Created 08-27-2018 01:24 PM
I have a DR site and run replication from prod to the DR site. My BDR jobs are failing with missing blocks error. The files and blocks that are reported missing are in the source prod system so I'm not sure why the jobs are failing and not copying them over.
Created 08-27-2018 07:31 PM
You're the hero. I pulled diag data on one of the jobs and found a connection refused when trying to access one of the files with the missing blocks error. I tried connecting to the remote server and can't. I looked at others and some I can connect to others I can't. It's a large inventory of servers to work through.

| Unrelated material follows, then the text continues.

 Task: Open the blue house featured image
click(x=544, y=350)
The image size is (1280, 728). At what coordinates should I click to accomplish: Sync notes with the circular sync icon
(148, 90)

I really appreciate your help with this. Thank you.
Created 08-27-2018 01:28 PM
files are split up into blocks and stored on DataNodes. By default, each block is stored on 3 datanoes (block replication factor of 3).
In BDR, the mappers will request blocks (as instructed by the NameNode) from the DataNodes that have them. If no DataNodes contain the blocks, for that file, the file itself cannot be copied.
Recommendation:
Check to see what files have missing blocks in the source cluster and find address the issue.
BDR/distcp copies files, not individual blocks at this time so if one block of a file is missing from the source, the remaining blocks are not copied.
Created 08-27-2018 01:35 PM
Thanks for your reply.
The files and blocks reported missing by the BDR job running on the DR site do exist on the source system.
Created 08-27-2018 04:08 PM
I don't quite follow.
Can you show us the errors or messages you are seeing and some log context around them?
Created on 08-27-2018 04:49 PM - edited 08-27-2018 04:53 PM
Here's the error from the BDR job Running in the DR system. Below that I've run an fsck on the file on the source system to show that it does exist on the source and has the same block number as listed in the error.
I've removed ip addresses and I've removed the actual file name and replaced with "filename"
ERROR /path/filename org.apache.hadoop.hdfs.BlockMissingException: Could not obtain block: BP-1508298398-ipaddress-1406065203774:blk_2079737512_1100628731148 file=filename
at org.apache.hadoop.hdfs.DFSInputStream.refetchLocations(DFSInputStream.java:1040)
at org.apache.hadoop.hdfs.DFSInputStream.chooseDataNode(DFSInputStream.java:1023)
at org.apache.hadoop.hdfs.DFSInputStream.chooseDataNode(DFSInputStream.java:1002)
at org.apache.hadoop.hdfs.DFSInputStream.blockSeekTo(DFSInputStream.java:642)
at org.apache.hadoop.hdfs.DFSInputStream.readWithStrategy(DFSInputStream.java:895)
at org.apache.hadoop.hdfs.DFSInputStream.read(DFSInputStream.java:954)
at java.io.DataInputStream.read(DataInputStream.java:149)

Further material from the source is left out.